Use Float values for Y in Cross entropy loss

Animesh_Kumar_Paul · August 11, 2023, 5:01pm

X = torch.from_numpy(np.asarray(X, dtype=np.float32)).float()
y = torch.from_numpy(y).float()

Y has values like this:

0.0, 0.06666666666666665, 0.13333333333333336, 0.2, 0.2666666666666667, 0.33333333333333337, 0.4, 0.6, 0.6173913043478261, 0.6347826086956522, 0.6521739130434783, 0.6695652173913043, 0.6869565217391305, 0.7043478260869565, 0.7217391304347827, 0.7391304347826086, 0.7565217391304347, 0.7739130434782608, 0.7913043478260869, 0.808695652173913, 0.8260869565217391, 0.8434782608695652, 0.8608695652173913, 0.8782608695652174, 0.8956521739130434, 0.9130434782608696, 0.9304347826086956, 0.9478260869565217, 0.9652173913043478, 1.0

Using nn.CrossEntropyLoss gives me the error:

RuntimeError: “nll_loss_forward_reduce_cuda_kernel_2d_index” not implemented for ‘Float’

Could anyone please help?

ptrblck · August 11, 2023, 6:50pm

You might need to update your PyTorch version as this works for me:

loss = nn.CrossEntropyLoss()
input = torch.randn(3, 5, requires_grad=True)
target = torch.randn(3, 5).softmax(dim=1)
output = loss(input, target)
output.backward()

Animesh_Kumar_Paul · August 11, 2023, 7:29pm

My pytorch version is 2.0.1, I believe it is the new one.

And, yes, your sample is still working.

But, my main code gives this error:

File ~/anaconda3/envs/xgb3_ray2_pytorch/lib/python3.8/site-packages/torch/nn/modules/module.py:1501, in Module._call_impl(self, *args, **kwargs)
   1496 # If we don't have any hooks, we want to skip the rest of the logic in
   1497 # this function, and just call forward.
   1498 if not (self._backward_hooks or self._backward_pre_hooks or self._forward_hooks or self._forward_pre_hooks
   1499         or _global_backward_pre_hooks or _global_backward_hooks
   1500         or _global_forward_hooks or _global_forward_pre_hooks):
-> 1501     return forward_call(*args, **kwargs)
   1502 # Do not call functions when jit is used
   1503 full_backward_hooks, non_full_backward_hooks = [], []

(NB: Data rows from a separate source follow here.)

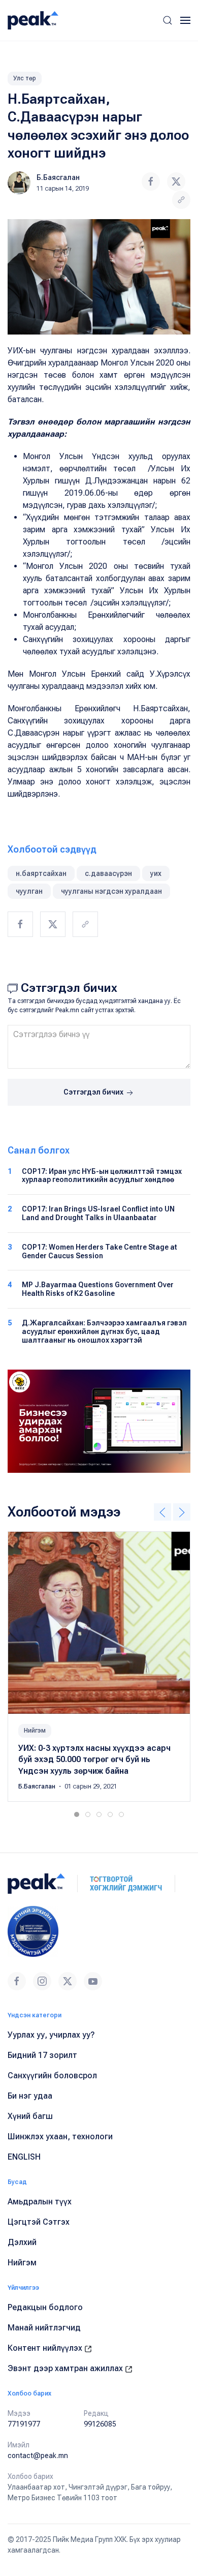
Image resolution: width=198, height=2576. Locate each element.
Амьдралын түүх (40, 2201)
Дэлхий (22, 2242)
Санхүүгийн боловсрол (52, 2075)
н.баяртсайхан (41, 873)
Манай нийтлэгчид (44, 2327)
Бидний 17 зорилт (42, 2055)
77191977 (24, 2424)
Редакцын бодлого (45, 2307)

File ~/anaconda3/envs/xgb3_ray2_pytorch/lib/python3.8/site-packages/torch/nn/modules/loss.py:1174, in CrossEntropyLoss.forward(self, input, target)
   1173 def forward(self, input: Tensor, target: Tensor) -> Tensor:
-> 1174     return F.cross_entropy(input, target, weight=self.weight,
   1175                            ignore_index=self.ignore_index, reduction=self.reduction,
   1176                            label_smoothing=self.label_smoothing)

File ~/anaconda3/envs/xgb3_ray2_pytorch/lib/python3.8/site-packages/torch/nn/functional.py:3029, in cross_entropy(input, target, weight, size_average, ignore_index, reduce, reduction, label_smoothing)
   3027 if size_average is not None or reduce is not None:
   3028     reduction = _Reduction.legacy_get_string(size_average, reduce)
-> 3029 return torch._C._nn.cross_entropy_loss(input, target, weight, _Reduction.get_enum(reduction), ignore_index, label_smoothing)

RuntimeError: "nll_loss_forward_reduce_cuda_kernel_2d_index" not implemented for 'Float'

Do you have any suggestion on it?

ptrblck · August 11, 2023, 9:43pm

Could you post a minimal and executable code snippet to reproduce the issue, please?

Animesh_Kumar_Paul · August 11, 2023, 11:13pm

For Binary Classification:

1st Code: target is 1D and long and is working fine.

loss = nn.CrossEntropyLoss()
input = torch.randn(3, 2, requires_grad=True)
target = torch.Tensor([1,0,1]).long()
output = loss(input, target)

2nd Code: target is 1D, but float. Now it is giving errors like RuntimeError: expected scalar type Long but found Float

loss = nn.CrossEntropyLoss()
input = torch.randn(3, 2, requires_grad=True)
target = torch.Tensor([0.5,0.01,0.9]).float()
output = loss(input, target)

In my code, I am using the 2nd one. I think that is why it is giving errors,

Do you have any idea - for two possible classes, why do we need to provide both class probabilities (means 2D tensor) in the loss function, but not needed when the target value type is long?

ptrblck · August 12, 2023, 1:51am

The error is expected since floating point targets should have the same shape as the model outputs as described in the docs and seen in my example.

Because the floating point targets represent a “soft-target” for the multi-class classification loss.
If you are interested purely in a binary classification use nn.BCEWithLogitsLoss.